Белобров видел, что Варя пьяна, счастье отчего-то ушло, вместо него возникло раздражение. Ему стало неприятно, как Варя ела — не вилкой, ведь была же вилка на перочинным ножике, а корочкой хлеба, и то, что каждый раз нюхала то, что ела.
— Шурик, у тебя женщины были?
Не понял? — сипло переспросил он.
— Я спрашиваю, у тебя были женщины?
— Ну… — Белобров не знал, что ответить. поэтому сказал «ну». И одновременно почувствовал, что краснеет, что вспотел и что все это черт знает что. — А у тебя? — Он сам услышал свой напряженный голос.
— Я спрашивала первая.
— А теперь я спросил… А у тебя?
Какая-то непонятная злоба поднималась в нем, не раздражение, а именно злоба. Он даже расстегнул крючок кителя, он чувствовал, что лицо его опять сводит и что он опять не может моргать, и сильно потер кулаком щеку.
— Я первая спросила, — опять сказала Варя. — Какое ты имел право меня спрашивать, кто ты такой?
— Ладно, — медленно сказал Белобров, — допустим. — Он зацепил из банки рыбу и стал медленно жевать.
Варя замолчала.
С верхней полки опять упал кочан капусты, он опять поднял его и вышел в коридор. В коридоре было пусто, светло и жарко. Поезд тормозил. Белобров зашел в уборную, хотел вымыть лицо, но воды не было.
— Гражданин, — дверь подергал проводник, — на остановке нельзя пользоваться…
Он достал гребешок, причесался, вернулся в коридор, навалился на оконные ремни, низко опустил стекло и высунулся наружу. Лицо сразу обдало дождем, паровозным дымом, и он долго так стоял.
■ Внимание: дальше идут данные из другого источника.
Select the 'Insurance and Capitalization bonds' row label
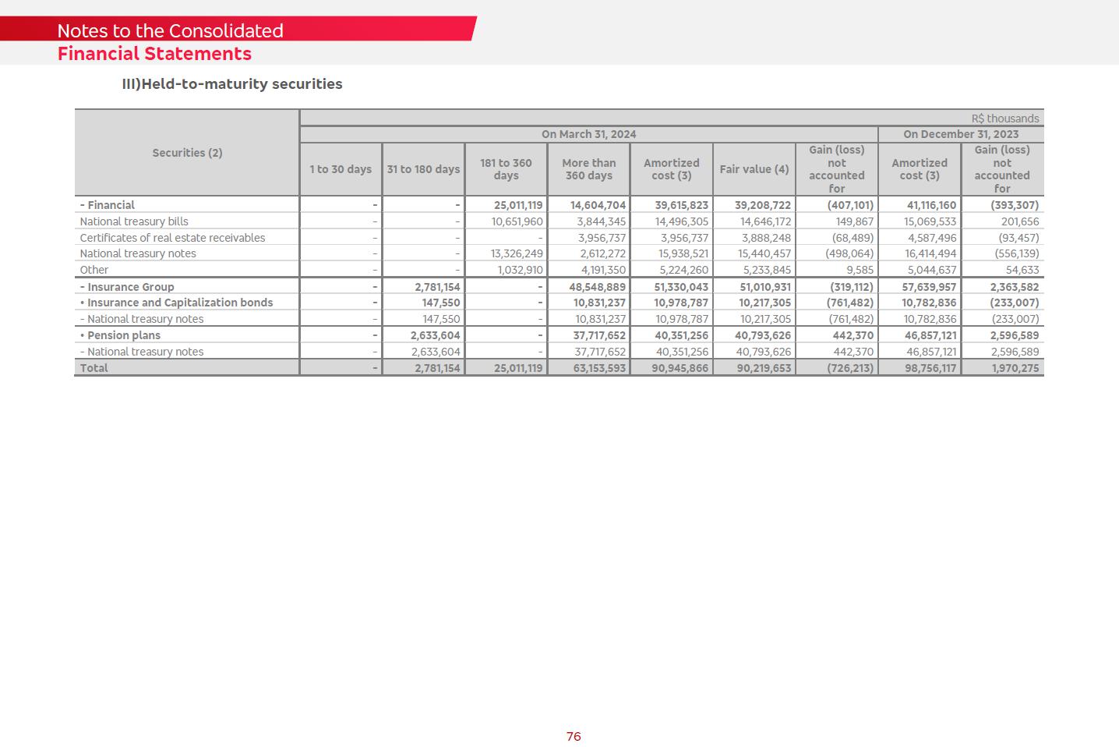 (179, 303)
В соседнем купе пели. Когда он вернулся, Варя, спала, привалясь к стоящему на попа полосатому матрацу, опустив руки на колени. Большой и указательный пальцы правой руки были очень толсто замотаны бинтом. Загорелое, сильно обветренное лицо ее было бледным.
Белобров закурил папиросу, сел на свой мешок, откинулся к клейкой зеленой стенке и стал смотреть на Варю.
Она дышала ровно, спокойно. Платок сполз, открыл нижний, белый, и край коротко остриженных волос.
На белую жаркую насыпь вдруг вышел длинный, похожий на удилище Дмитриенко в костюме Робинзона, с длинным ружьем.